Monday, August 01, 2016

With nearly half its food imported, who will feed Britain after 'Brexit'?

The L.A. Times reports:
At the Borough Market here, the stalls showcase Spanish hams, French and Dutch cheeses, Croatian fig cakes, Italian truffles and other delicacies from across the European Union.

The market recently was packed with tourists taking advantage of the British pound’s slide against other currencies in the wake of the country’s vote to leave the European Union. But the vendors were not celebrating.

“Brexit” has sown deep uncertainty in Britain’s food system, which for the last 43 years has been entwined with the rest of Europe’s, relying heavily on the EU for everything from pork to peaches to farm subsidies to the labor that picks its tomatoes.
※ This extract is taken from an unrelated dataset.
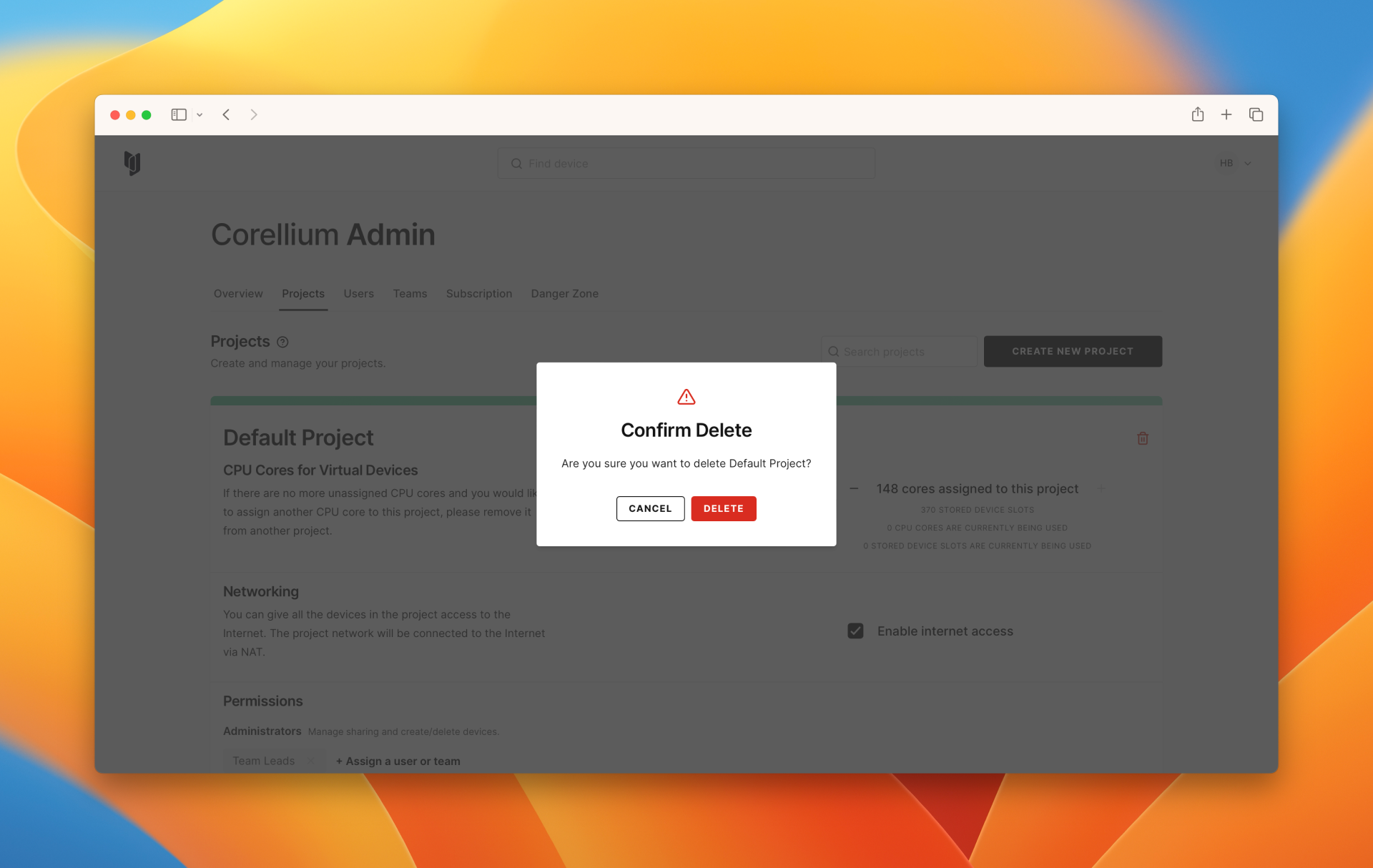Click the Subscription tab
Image resolution: width=1373 pixels, height=868 pixels.
478,293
Now, the country is going to have to rethink how it feeds itself, from farm to fork.

“Food is the biggest sector of engagement with Europe,” said Timothy Lang, a professor at City University London’s Center for Food Policy. “It’s hundreds of thousands of contracts, all woven into long supply chains.”

Currently, European laws regulate nearly everything that ends up on British plates: how clean a chicken should be before slaughter, how cold to keep frozen cod, who gets to call their biscuits “gluten free.”

Now, Britain will have to decide all that for itself. Some groups already have begun lobbying Prime Minister Theresa May’s new government for regulations to improve animal welfare and protect soils.

But what Britain can’t do is feed itself. The country imports more than $50 billion a year in food, or nearly half of what it eats. That’s more than double what it exports. Most wine and beef come from mainland Europe, as do about 40% of fruit and vegetables.

No one says England still can't import food in.